Parfois, lorsque je conduis, je m'ennuie. Alors je regarde les paysages. Sur les routes départementales des Pays-de-Loire et de Bretagne, on trouve de nombreux hameaux. Ils n'ont évidemment aucune utilité si ce n'est de nous obliger à baisser la vitesse de la voiture à 70km/h. Il y a 3 maisons qui se battent en duel de chaque côté de la route. Ça ne sert à rien. Donc.

Mais ces hameaux ont tous un nom. Revenant des plages morbihannaises battues par le vent, le visage encore incrusté de grains de sable, j'ai pu goûter à la créativité des hérauts de la toponymie. On peut les diviser en 4 groupes :
- les observateurs
- les menteurs
- les drogués
- les désabusés

Observateur, celui qui a trouvé le nom de "Les quatre routes" au hameau situé au croisement de 2 routes, ce qui en fait 4 demi-droites.

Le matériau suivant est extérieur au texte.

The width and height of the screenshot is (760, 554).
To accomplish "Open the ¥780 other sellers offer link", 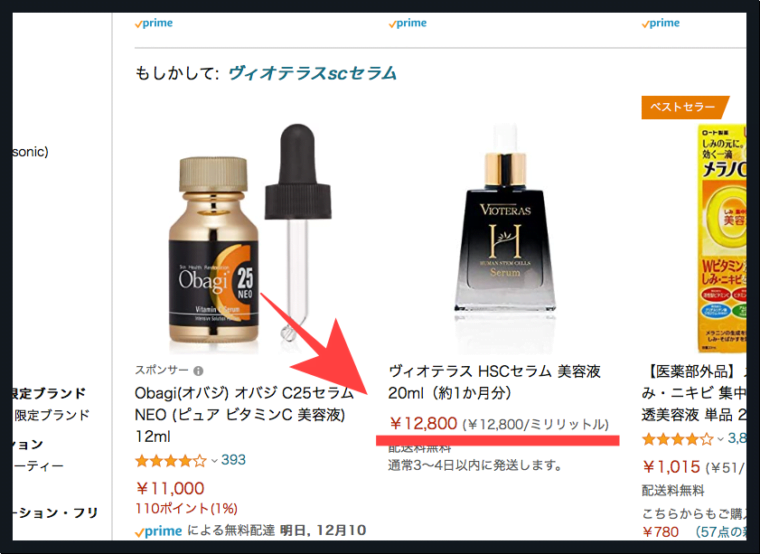I will [x=660, y=532].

Bravo. Aucune imagination mais un sens évident de l'observation. Problème : la moitié des hameaux pourraient s'appeler ainsi et l'autre moitié positionnée au bord d'un route unique : "la route". Vas t'y retrouver après.

Menteur celui qui a nommé "La Gare", le trou perdu qui n'a jamais vu une paire de rails depuis l'invention de l'imprimerie. Ou alors il a cru à une promesse d'un député.

Drogué ou raciste… ou les deux… le créateur de "Les crouillaux". Mais ? Qu'est-ce que ? Et le gentilé ? Hum ?

Enfin, mon préféré, le désabusé. Il (ou elle d'ailleurs) a vu le village. A soupiré. A pensé "pourquoi j'ai pas fait une thèse sur les rupteurs triphasés au lieu d'un doctorat Toponymie et Rase campagne ?". Devant les gueux et les gueuses réuni•es, il a dit "Mouais". La plèbe, moyennement emballé•e, a dit : "meeeuuuh !" À quoi il a été répondu : " nan, y'a pas tant de vaches que ça."